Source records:
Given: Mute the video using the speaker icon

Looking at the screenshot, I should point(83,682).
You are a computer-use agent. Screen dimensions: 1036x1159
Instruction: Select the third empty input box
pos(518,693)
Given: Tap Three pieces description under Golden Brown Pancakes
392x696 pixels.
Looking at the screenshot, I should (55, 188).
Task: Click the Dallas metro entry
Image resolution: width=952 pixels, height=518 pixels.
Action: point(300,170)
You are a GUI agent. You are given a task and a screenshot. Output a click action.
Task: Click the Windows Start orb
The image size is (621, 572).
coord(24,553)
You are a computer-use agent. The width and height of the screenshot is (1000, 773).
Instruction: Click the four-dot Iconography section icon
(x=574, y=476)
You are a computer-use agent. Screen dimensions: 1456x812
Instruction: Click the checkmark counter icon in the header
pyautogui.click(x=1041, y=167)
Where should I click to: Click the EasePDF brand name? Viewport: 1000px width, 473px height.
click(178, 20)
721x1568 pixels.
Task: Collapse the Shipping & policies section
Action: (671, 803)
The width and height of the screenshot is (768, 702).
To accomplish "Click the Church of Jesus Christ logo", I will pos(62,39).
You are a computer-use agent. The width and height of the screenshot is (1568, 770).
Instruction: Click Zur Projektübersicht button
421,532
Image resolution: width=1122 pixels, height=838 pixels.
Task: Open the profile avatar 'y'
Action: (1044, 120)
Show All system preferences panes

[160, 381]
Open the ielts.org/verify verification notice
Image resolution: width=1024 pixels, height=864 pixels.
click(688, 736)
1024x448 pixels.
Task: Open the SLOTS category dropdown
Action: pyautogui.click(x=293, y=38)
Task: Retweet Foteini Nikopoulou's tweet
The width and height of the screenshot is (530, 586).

→ **Task statement**
With no word changed, write the entries out once more.

→ **Solution**
Given: Mute the video using the speaker icon

Looking at the screenshot, I should point(83,682).
You are a computer-use agent. Screen dimensions: 1036x1159
Instruction: Select the third empty input box
pos(518,693)
Given: Tap Three pieces description under Golden Brown Pancakes
392x696 pixels.
Looking at the screenshot, I should (55, 188).
Task: Click the Dallas metro entry
Image resolution: width=952 pixels, height=518 pixels.
Action: point(300,170)
You are a GUI agent. You are given a task and a screenshot. Output a click action.
Task: Click the Windows Start orb
The image size is (621, 572).
coord(24,553)
You are a computer-use agent. The width and height of the screenshot is (1000, 773).
Instruction: Click the four-dot Iconography section icon
(x=574, y=476)
You are a computer-use agent. Screen dimensions: 1456x812
Instruction: Click the checkmark counter icon in the header
pyautogui.click(x=1041, y=167)
Where should I click to: Click the EasePDF brand name? Viewport: 1000px width, 473px height.
click(178, 20)
721x1568 pixels.
Task: Collapse the Shipping & policies section
Action: (671, 803)
The width and height of the screenshot is (768, 702).
To accomplish "Click the Church of Jesus Christ logo", I will pos(62,39).
You are a computer-use agent. The width and height of the screenshot is (1568, 770).
Instruction: Click Zur Projektübersicht button
421,532
Image resolution: width=1122 pixels, height=838 pixels.
Task: Open the profile avatar 'y'
Action: (1044, 120)
Show All system preferences panes

[160, 381]
Open the ielts.org/verify verification notice
Image resolution: width=1024 pixels, height=864 pixels.
click(688, 736)
1024x448 pixels.
Task: Open the SLOTS category dropdown
Action: pyautogui.click(x=293, y=38)
Task: Retweet Foteini Nikopoulou's tweet
The width and height of the screenshot is (530, 586).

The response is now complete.